ECCP(論理的思考)Ⅳ
担当者
単位・開講先選択  2単位 [経済学科]
科目ナンバリングSEM-304

授業の概要(ねらい)

 ECCPの必修科目A(論理的思考)Ⅲの継続として。ECCP参加資格者を対象に行います。実社会で求められる論理的思考力をつけることを目指します。人に読ませられる小論作成を通じ、その力を養成します。学生諸君がこれまで国語として読み書きできて当たり前と考えてきた「日本語」を、英語など外国語と同じようなものとしてとらえ直し、社会におけるコミュニケーションの道具として学び直してもらいます。「日本語」を母国語としてしかとらえていなかった過去から離れ、客観的な視点をもって再学習します。ただし、クラスは作文教室ではないことを明確に理解しておいてください。基本的な作文能力は前提条件です。前期を踏襲した形でクラス講義を行います。
 春季に引き続き現代日本が直面する経済・政治・社会・外交など諸問題を材料として知識を増やし、小論にまとめます。社会事象を説明し、あるいは小論文にまとめると、日本語の組み立てがどうなっているか、的確に情報を文章に込めるコツとは何か、を習得する素材として折にふれ、新聞社説を利用します。自分の論理思考のあとをたどるには書くことが一番の道。そこから自己点検と進歩への第一歩が始まる。「おしゃべり」で養成はできません。

授業の到達目標

 論理的思考力の基本は数学です。ただし、私たちが直面する日常の諸問題を数学の問題を解くように理解したり、解決したりできるわけがありません。そこが論理思考の難しい点なのです。それでもできるだけ情報を整理し、自分の考え方を他人に理解してもらう技術を磨く必要があります。それがこのクラスでいう論理思考力です。そのために、テーマについて一定のスペースで簡潔にまとめていく練習をたくさん重ねる必要があります。関連する分野の知識を確かなものとし、きちんと駆使して自分の意見や小論に反映できるようになることを目指します。的確に日本語を使えるようになることが何よりも必要です。また、そうした訓練は社会人になってからも継続を求められるものです。

成績評価の方法および基準

 前期に準じます。途中で数回行う小論作成、レジュメ作成、意見発表(以上50%)、最終小論文(50%)で総合評価します。

教科書・参考文献

種別書名著者・編者発行所
教科書全国紙(日経、朝日、読売が主)社説や長文記事コピーを用意する。そのほか、時事的問題点の長文解説記事のコピーなど適宜使用します。DVD映像記録なども資料として見て討論します。

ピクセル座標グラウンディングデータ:

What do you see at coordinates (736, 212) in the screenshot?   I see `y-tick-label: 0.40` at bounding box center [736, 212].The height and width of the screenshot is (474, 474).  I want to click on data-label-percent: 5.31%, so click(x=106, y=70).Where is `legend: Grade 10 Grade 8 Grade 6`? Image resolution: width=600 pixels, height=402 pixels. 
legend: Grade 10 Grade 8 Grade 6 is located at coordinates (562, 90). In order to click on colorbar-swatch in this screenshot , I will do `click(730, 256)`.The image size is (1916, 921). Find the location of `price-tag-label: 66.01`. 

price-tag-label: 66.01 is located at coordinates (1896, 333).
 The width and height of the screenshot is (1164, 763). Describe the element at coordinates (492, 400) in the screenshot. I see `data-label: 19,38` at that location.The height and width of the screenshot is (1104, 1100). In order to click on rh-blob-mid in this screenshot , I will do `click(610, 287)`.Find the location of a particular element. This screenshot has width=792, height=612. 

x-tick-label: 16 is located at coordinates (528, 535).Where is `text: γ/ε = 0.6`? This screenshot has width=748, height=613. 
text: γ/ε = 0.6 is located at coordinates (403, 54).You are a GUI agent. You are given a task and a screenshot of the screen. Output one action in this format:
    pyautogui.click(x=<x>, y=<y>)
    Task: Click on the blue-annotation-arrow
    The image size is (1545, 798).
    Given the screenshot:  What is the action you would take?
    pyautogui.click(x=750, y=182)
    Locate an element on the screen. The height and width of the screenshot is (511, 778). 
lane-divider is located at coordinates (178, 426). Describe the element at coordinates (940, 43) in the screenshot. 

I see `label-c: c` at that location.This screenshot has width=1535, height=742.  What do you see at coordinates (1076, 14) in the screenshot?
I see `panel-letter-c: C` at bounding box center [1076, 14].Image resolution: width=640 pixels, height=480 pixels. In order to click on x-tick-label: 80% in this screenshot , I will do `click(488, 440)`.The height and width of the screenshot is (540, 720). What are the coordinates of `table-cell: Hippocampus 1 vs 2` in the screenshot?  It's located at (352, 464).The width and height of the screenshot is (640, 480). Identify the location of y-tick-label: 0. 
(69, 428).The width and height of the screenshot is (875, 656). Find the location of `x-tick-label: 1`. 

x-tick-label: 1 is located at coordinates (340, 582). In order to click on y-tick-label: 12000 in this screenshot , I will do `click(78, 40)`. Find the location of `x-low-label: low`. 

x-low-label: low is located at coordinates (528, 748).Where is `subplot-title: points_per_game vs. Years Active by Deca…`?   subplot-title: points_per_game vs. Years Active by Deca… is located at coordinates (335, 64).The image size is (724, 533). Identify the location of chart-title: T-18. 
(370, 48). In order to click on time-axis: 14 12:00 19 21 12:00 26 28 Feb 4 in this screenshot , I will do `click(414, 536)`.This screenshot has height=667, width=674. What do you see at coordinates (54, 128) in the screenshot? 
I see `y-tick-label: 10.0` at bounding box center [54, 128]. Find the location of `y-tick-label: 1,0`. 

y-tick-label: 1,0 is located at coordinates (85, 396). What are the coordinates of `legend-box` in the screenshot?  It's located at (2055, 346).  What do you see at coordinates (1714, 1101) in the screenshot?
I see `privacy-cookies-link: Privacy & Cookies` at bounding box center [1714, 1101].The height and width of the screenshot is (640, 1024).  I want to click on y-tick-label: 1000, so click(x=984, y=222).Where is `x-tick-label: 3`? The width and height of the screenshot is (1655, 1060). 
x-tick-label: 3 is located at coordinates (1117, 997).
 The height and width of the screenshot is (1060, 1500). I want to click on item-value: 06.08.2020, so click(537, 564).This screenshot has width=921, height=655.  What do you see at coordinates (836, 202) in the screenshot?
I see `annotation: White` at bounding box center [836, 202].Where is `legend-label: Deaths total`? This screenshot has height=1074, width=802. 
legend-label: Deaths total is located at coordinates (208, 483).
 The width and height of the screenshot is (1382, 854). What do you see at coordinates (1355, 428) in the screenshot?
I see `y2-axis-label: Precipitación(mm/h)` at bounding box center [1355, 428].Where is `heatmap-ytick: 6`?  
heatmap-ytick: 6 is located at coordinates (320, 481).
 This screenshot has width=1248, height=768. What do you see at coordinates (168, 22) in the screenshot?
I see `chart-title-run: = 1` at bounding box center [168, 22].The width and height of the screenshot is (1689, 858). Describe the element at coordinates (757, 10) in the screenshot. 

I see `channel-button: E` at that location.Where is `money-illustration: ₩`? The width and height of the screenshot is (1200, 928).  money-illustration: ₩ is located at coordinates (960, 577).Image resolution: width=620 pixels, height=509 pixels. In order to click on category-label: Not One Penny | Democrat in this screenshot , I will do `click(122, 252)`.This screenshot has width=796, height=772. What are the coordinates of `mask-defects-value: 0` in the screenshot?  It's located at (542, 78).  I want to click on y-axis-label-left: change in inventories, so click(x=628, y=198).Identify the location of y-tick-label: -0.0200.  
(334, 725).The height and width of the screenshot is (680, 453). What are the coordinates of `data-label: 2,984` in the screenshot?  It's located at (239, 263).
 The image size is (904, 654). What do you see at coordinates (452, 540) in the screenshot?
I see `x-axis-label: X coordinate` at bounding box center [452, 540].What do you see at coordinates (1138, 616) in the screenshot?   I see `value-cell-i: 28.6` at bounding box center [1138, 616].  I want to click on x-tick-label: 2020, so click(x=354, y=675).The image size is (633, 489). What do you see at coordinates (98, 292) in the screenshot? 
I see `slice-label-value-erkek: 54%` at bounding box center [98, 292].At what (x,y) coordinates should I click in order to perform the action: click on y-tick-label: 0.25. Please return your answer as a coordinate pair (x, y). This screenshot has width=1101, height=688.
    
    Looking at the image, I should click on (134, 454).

◆ **課題一覧**:
**A)** 次の(i)〜(iii)がシラバスの記述と一致するかを、それぞれ「はい」または「いいえ」で答え、判断の根拠となる本文の語句をそのまま引用してください。(i) 成績評価では最終小論文が50%を占める。(ii) このクラスは作文教室として位置づけられている。(iii) 論理的思考力の基本は国語であるとされている。
**B)** シラバスに記載されている本科目の科目ナンバリングは何ですか。

◆ **課題別解答**:
**A)**
(i) はい:「最終小論文(50%)」
(ii) いいえ:「クラスは作文教室ではないことを明確に理解しておいてください」
(iii) いいえ:「論理的思考力の基本は数学です」

**B)** SEM-304